I'll re-run 10 times.

mzumsande · 2024-09-18T15:12:01Z

The CI failed, but the logs are missing :( I'll re-run 10 times.

Failed log from CI: https://api.cirrus-ci.com/v1/task/5540180679983104/logs/ci.log

I'm still not sure why it failed, tried to bump a mocktime with the last push, but poking in the dark since it doesn't fail locally for me...

instagibbs · 2024-09-18T18:24:14Z

IIUC(? could be off-base), this could also fire at tip if there are no hb peers and the first peer requested stalls out for 30s? Once parallel compact blocks is warmed up, the slots will likely be taken by those efforts.

If so, I wonder if this could allow us to f.e., not require a parallel compact slot be taken by an outbound, if we know we will try an outbound connection 30s later to defeat stalling behavior?

Having tests for the interplay would be interesting too.

mzumsande · 2024-10-08T22:50:33Z

I'm still not sure why it failed, tried to bump a mocktime with the last push, but poking in the dark since it doesn't fail locally for me...

Hopefullly fixed now, I believe that there was a missing sync in the added test.

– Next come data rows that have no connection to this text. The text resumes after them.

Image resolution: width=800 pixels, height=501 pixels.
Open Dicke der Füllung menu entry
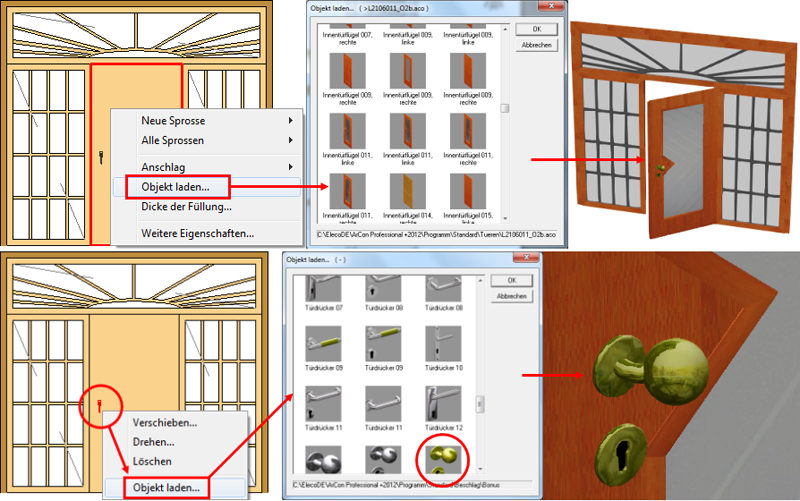click(x=186, y=207)
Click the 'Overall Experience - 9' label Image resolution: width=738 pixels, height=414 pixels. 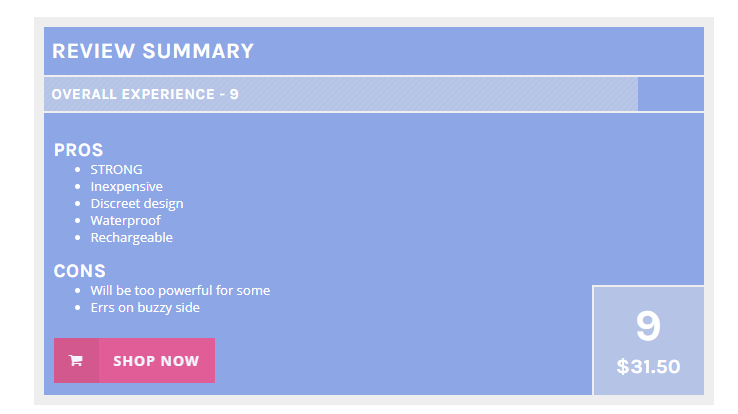[x=145, y=94]
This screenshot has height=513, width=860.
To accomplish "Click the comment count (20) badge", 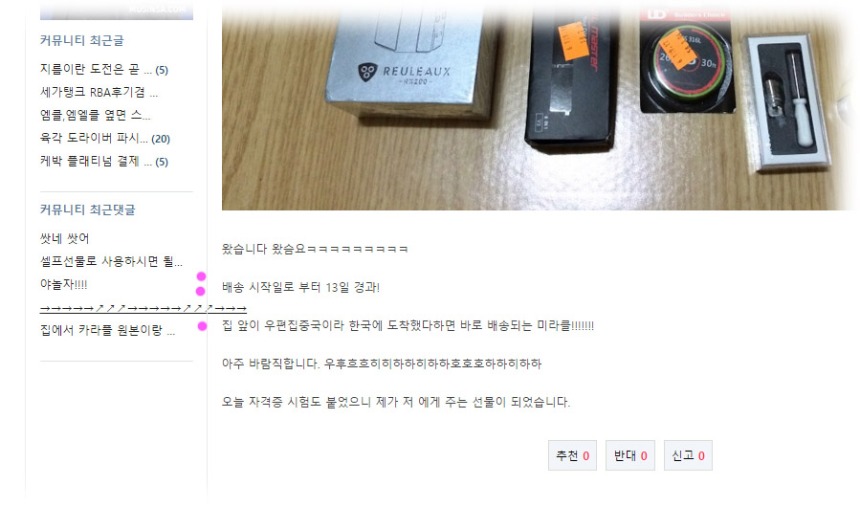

Rather than the crude 10 minute timeout - why not actually check if the block is being downloaded from the chosen peer - i.e. work out the throughput and make a decision based on this (compared to typical throughput from other peers)?

I'm not sure what exactly you mean with throughput here - do you keeping track of historical block download times, and use this as input for an algorithm for detecting stalling? If so, I'm thinking about that option (and how to exactly design an algorithm using it), and I think it could be applied to all kinds of stalling, also when deep in IBD - but it also has some downsides (more complexity, more data to keep track of, have to be careful it's not easily gameable). So I'm thinking about it but not completely sure if that is the best way to go.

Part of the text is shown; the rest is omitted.